Refund % per product (per month: slider) heat map

In [52]:
df['month'] = df['created_at'].dt.to_period('Y').astype(str)
refunds['month'] = refunds['created_at'].dt.to_period('Y').astype(str)

total_pm = df.groupby(['product_name', 'month']).size().reset_index(name='total')
refund_pm = refunds.groupby(['product_name', 'month']).size().reset_index(name='refunds')

rate = total_pm.merge(refund_pm, on=['product_name', 'month'], how='left').fillna(0)
rate['refund_pct'] = (rate['refunds'] / rate['total'] * 100).round(2)

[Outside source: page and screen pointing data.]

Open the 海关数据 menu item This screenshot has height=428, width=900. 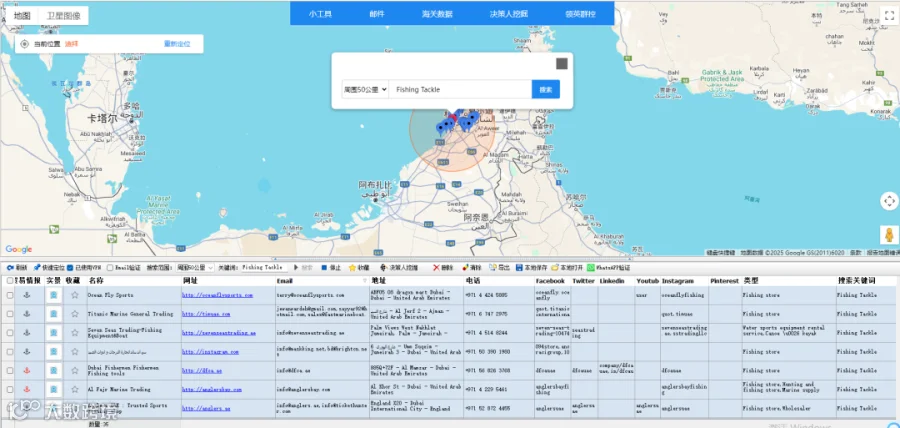coord(437,14)
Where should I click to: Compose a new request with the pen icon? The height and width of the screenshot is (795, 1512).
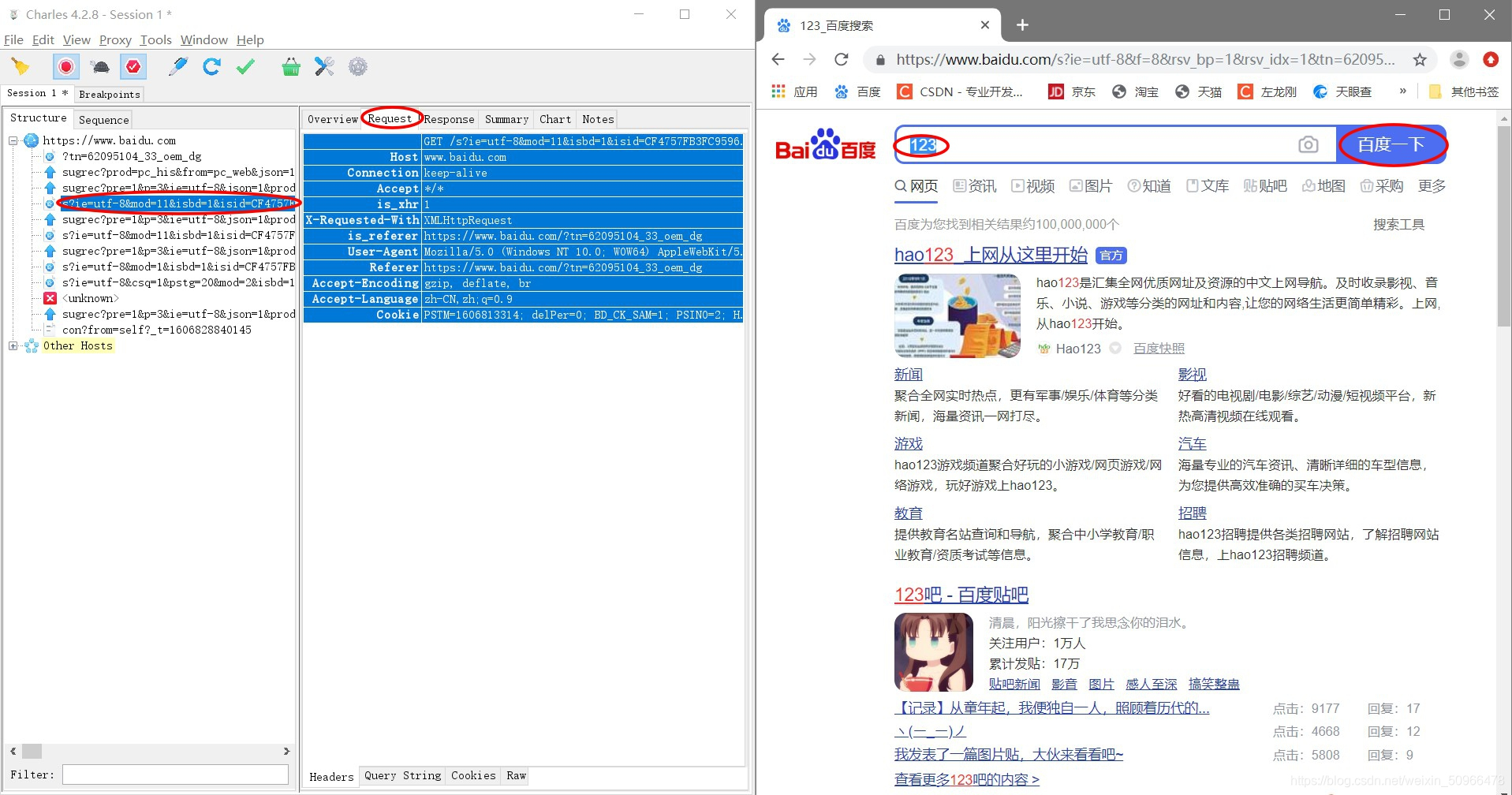click(177, 66)
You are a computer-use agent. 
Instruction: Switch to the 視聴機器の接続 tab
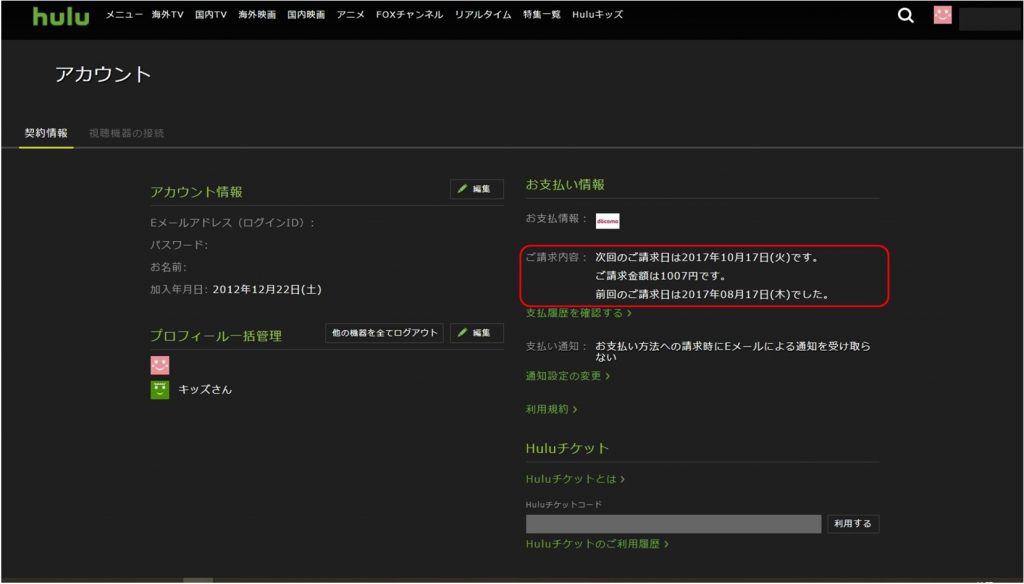(x=128, y=131)
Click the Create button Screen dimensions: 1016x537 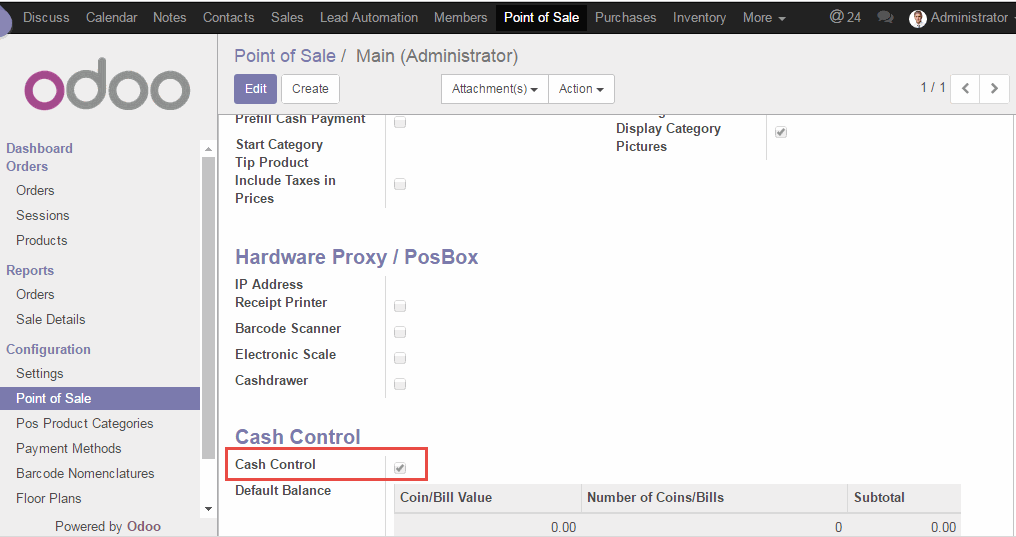[310, 89]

heat = rate.pivot(index='product_name', columns='month', values='refund_pct').fillna(0)
fig2 = px.imshow(
    heat,
    text_auto=True,  
    color_continuous_scale='Blues',
    title='Refund % per Product per Month'
)
fig2.update_layout(
    xaxis_title='Year',
    yaxis_title='Product'
)


fig2.show()


* Shows refund percentage for each product across different years.
* Darker colors indicate higher refund rates.
* Helps identify problematic products and time periods with more refunds.

In [42]:
rate

Unnamed: 0,product_name,month,total,refunds,refund_pct
0,The Birthday Sugar Panda,2013-12,139,6.0,4.316547
1,The Birthday Sugar Panda,2014-01,200,13.0,6.500000
2,The Birthday Sugar Panda,2014-02,211,14.0,6.635071
3,The Birthday Sugar Panda,2014-03,244,14.0,5.737705
4,The Birthday Sugar Panda,2014-04,267,18.0,6.741573
...,...,...,...,...,...
89,The Original Mr. Fuzzy,2014-11,1451,31.0,2.136458
90,The Original Mr. Fuzzy,2014-12,1584,75.0,4.734848
91,The Original Mr. Fuzzy,2015-01,1392,50.0,3.591954
92,The Original Mr. Fuzzy,2015-02,1113,42.0,3.773585


In [44]:
import plotly.express as px

df['month'] = df['created_at'].dt.to_period('M').astype(str)
refunds['month'] = refunds['created_at'].dt.to_period('M').astype(str)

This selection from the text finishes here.